Cancer doesn’t just impact the lungs, stomach and other organs in the body; it can also develop in your bloodstream. One such type of cancer is leukemia, which is diagnosed in tens of thousands of Americans each and every year.
Acute and Chronic Leukemia
When a person develops leukemia, many of their while blood cells lose the ability to fight off infections. In addition, this form of cancer also targets the spongy tissue inside the bones, commonly known as bone marrow. When affected by leukemia, the bone marrow’s ability to release red blood cells and platelets is compromised.
Leukemia can be subdivided into four specific cancers, which are further detailed below:
Acute lymphocytic leukemia (ALL): In the absence of proper treatment, ALL can spread quickly. This form of leukemia most commonly develops in children between the ages of three and five, though it can also develop in those over the age of 75. ALL interferes with healthy white blood cells by creating an overabundance of white blood cells called lymphocytes.

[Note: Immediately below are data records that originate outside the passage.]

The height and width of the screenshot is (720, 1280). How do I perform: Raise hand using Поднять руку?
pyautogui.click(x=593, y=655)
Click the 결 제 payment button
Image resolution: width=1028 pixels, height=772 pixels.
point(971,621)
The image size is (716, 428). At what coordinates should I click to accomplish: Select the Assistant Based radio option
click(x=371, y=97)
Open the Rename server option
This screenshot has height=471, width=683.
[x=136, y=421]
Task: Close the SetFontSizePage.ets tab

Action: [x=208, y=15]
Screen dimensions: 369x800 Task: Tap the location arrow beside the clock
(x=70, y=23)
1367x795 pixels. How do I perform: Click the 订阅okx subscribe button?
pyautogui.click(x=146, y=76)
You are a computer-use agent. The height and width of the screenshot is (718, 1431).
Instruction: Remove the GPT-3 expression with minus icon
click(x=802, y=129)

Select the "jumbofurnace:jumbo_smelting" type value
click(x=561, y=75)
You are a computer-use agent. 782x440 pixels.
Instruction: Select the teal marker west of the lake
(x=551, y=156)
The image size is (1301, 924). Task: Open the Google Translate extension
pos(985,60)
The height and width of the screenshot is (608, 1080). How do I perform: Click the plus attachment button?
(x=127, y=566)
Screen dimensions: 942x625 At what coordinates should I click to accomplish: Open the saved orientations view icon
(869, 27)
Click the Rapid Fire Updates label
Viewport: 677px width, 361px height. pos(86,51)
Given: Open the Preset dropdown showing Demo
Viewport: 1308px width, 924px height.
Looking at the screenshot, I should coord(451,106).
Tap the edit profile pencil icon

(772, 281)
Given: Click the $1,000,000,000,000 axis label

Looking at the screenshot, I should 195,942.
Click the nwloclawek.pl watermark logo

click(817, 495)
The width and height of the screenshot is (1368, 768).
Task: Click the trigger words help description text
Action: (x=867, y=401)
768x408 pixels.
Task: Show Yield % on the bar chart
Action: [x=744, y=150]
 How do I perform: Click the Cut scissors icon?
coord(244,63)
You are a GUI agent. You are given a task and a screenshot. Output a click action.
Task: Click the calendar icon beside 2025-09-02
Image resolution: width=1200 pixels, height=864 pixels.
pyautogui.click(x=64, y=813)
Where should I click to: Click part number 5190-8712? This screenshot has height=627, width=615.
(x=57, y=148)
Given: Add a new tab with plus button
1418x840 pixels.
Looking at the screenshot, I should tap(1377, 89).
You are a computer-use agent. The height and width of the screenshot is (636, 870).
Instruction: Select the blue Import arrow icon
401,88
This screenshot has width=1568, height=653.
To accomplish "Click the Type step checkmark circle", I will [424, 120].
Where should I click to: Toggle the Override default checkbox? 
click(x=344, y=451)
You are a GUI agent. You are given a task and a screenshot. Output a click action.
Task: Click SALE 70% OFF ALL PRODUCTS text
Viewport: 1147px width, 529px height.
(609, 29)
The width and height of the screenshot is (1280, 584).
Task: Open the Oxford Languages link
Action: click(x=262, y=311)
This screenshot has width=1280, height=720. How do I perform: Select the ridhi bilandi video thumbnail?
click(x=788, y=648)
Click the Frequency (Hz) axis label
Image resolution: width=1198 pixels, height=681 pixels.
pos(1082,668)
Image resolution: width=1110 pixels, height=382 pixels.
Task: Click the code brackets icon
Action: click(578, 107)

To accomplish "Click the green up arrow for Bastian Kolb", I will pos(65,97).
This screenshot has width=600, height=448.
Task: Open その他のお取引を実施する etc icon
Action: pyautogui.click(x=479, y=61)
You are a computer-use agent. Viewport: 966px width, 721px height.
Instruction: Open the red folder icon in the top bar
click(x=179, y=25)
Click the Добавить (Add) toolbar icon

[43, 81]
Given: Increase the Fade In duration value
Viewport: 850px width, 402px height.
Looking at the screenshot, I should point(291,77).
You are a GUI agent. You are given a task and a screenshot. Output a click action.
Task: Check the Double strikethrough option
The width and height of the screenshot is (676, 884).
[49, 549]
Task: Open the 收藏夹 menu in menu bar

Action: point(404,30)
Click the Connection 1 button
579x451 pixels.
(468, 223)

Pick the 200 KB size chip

Acute myeloid leukemia (AML): Unlike ALL, acute myeloid leukemia begins in our myeloid cells, which serve as the precursors to white blood cells, red blood cells and platelets. A fast-spreading type of cancer, AML depletes the bloodstream’s levels of both red and white blood cells, as well as curbing the number of platelets, cells primarily tasked with stopping bleeding. AML usually develops in seniors.
Chronic lymphocytic leukemia (CLL): The form of leukemia most likely to develop in adults is chronic lymphocytic leukemia. CLL spreads at a slow pace, to the point that symptoms will not become apparent for years. Generally speaking, CLL is typically diagnosed in elderly individuals.
Chronic myeloid leukemia (CML): Chronic myeloid leukemia, as with acute myeloid leukemia, first appears in the myeloid cells. In most cases, CML takes its time when spreading through the bloodstream. However, in some individuals this type of blood cancer can grow rapidly, making it especially hard to treat.